Der neueren Presseberichterstattung war zu vernehmen, dass der Hersteller sich ein anderes Prüfinstitut in Europa suchen kann, falls ihm das CE-Siegel versagt wurde. Kritisch wäre dies, wenn es zu unterschiedlichen Produkteinschätzungen zwischen den Prüfinstitutionen kommen würde und dadurch ein bereits einmal nicht zugelassenes Medizinprodukt nunmehr doch zugelassen werden würde. Dann wären die Anforderungen nicht einheitlich. Insbesondere bei sensiblen Produkten wie Herzschrittmachern ist ein einheitliches System zur Marktzulassung und -überwachung unerlässlich. Des Weiteren wirft es zumindest Fragen auf, dass die benannten Stellen privatrechtlich von den Herstellern für die CE-Prüfung beauftragt und auch bezahlt werden. Bei der Rollenverteilung könnten hier Interessenskonflikte entstehen.

Die Zahl der Rückrufe von Medizinprodukten und anderer Vorkommnisse ist laut Techniker Krankenkasse in den vergangenen Jahren stark gestiegen.

Gab es im Jahr 2004 noch rund 3.100 Risikomeldungen an das Bundesinstitut für Arzneimittel und Medizinprodukte, hat sich die Zahl 2017 fast verfünffacht. Das liegt zum einen an der europaweit großen Menge von jährlich etwa 30.000 Neuentwicklungen. Das liegt aber auch daran, dass der Einsatz von Medizinprodukten steigt. Das ist für die medizinische Versorgung und Lebensqualität der Bevölkerung prinzipiell auch richtig. In Deutschland gibt es seit 2011 das sogenannte Endoprothesenregister. Hier werden ­ bisher leider nur auf freiwilliger Basis ­ Daten von implantierten Hüft- und Knieprothesen zusammengeführt. Damit soll die Qualität der Behandlung verbessert werden. Auch für andere Hochrisikoprodukte wie Herzschrittmacher oder Brustimplantate wäre ein solches Register sinnvoll. Dadurch könnten Langzeitdaten gesammelt, verglichen und Patienten bei Produktrückrufen schneller informiert und gewarnt werden. Auf EU-Ebene ist solch eine zentrale Datenbank bereits in der Umsetzung, die hoffentlich möglichst einfach für Ärztinnen und Ärzte sowie Patientinnen und Patienten zugänglich sein wird. Leider ist letzteres bisher nicht geplant.

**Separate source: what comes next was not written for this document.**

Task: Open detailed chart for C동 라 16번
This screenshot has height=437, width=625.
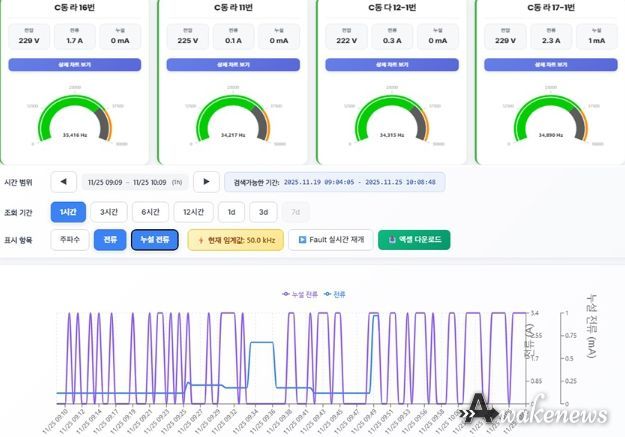Action: click(77, 65)
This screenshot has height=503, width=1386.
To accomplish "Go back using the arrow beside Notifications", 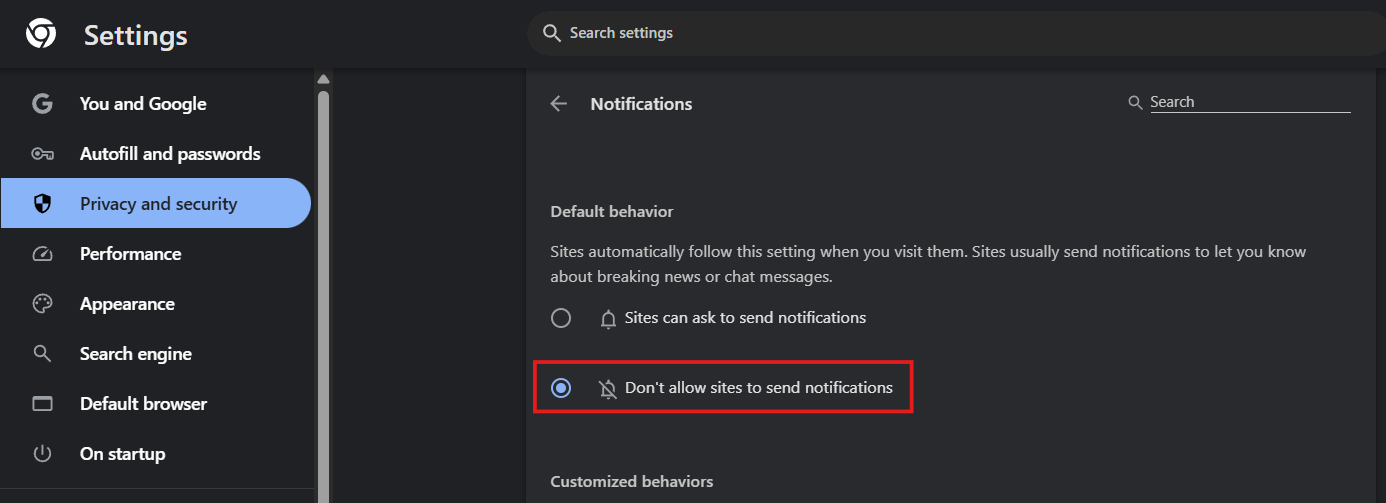I will coord(559,104).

Nicht nur in der Prophylaxe, sondern auch im Nachgang, wenn jemand einen Schaden bereits erlitten hat, gibt es Diskussionspunkte und Verbesserungsbedarfe. Melden Firmen, die fehlerhafte Medizinprodukte hergestellt haben, Insolvenz an, haben weder die Krankenkassen noch die betroffenen Patienten eine Möglichkeit, ihre Schadenersatzansprüche durchzusetzen.

Die EU-Vorgaben klammern die Insolvenz bisher aus. Im Sinne der Absicherung der betroffenen Patienten, die teilweise durch lange Krankheit große finanzielle Einbußen und Einschnitte in der Lebensqualität haben, braucht es weitergehende Lösungen. Zu diskutieren ist, inwieweit z.B. die Hersteller zukünftig zu einer Produkt-Haftpflichtversicherung mit ausreichender Deckung zu verpflichten wären.

Abschließend möchte ich herausstellen und betonen, dass das Sozial- und Gesundheitsministerium bereits gehandelt hat bevor das Thema auf der bundes- und landespolitischen Agenda stand. Es hat das Personal für die medizinische Überwachung deutlich aufgestockt, indem es die Zahl der Vollzeitstellen auf nun 26 mehr als verdoppelt hat. Die Landesregierung hat das Thema also bereits voll auf dem Schirm."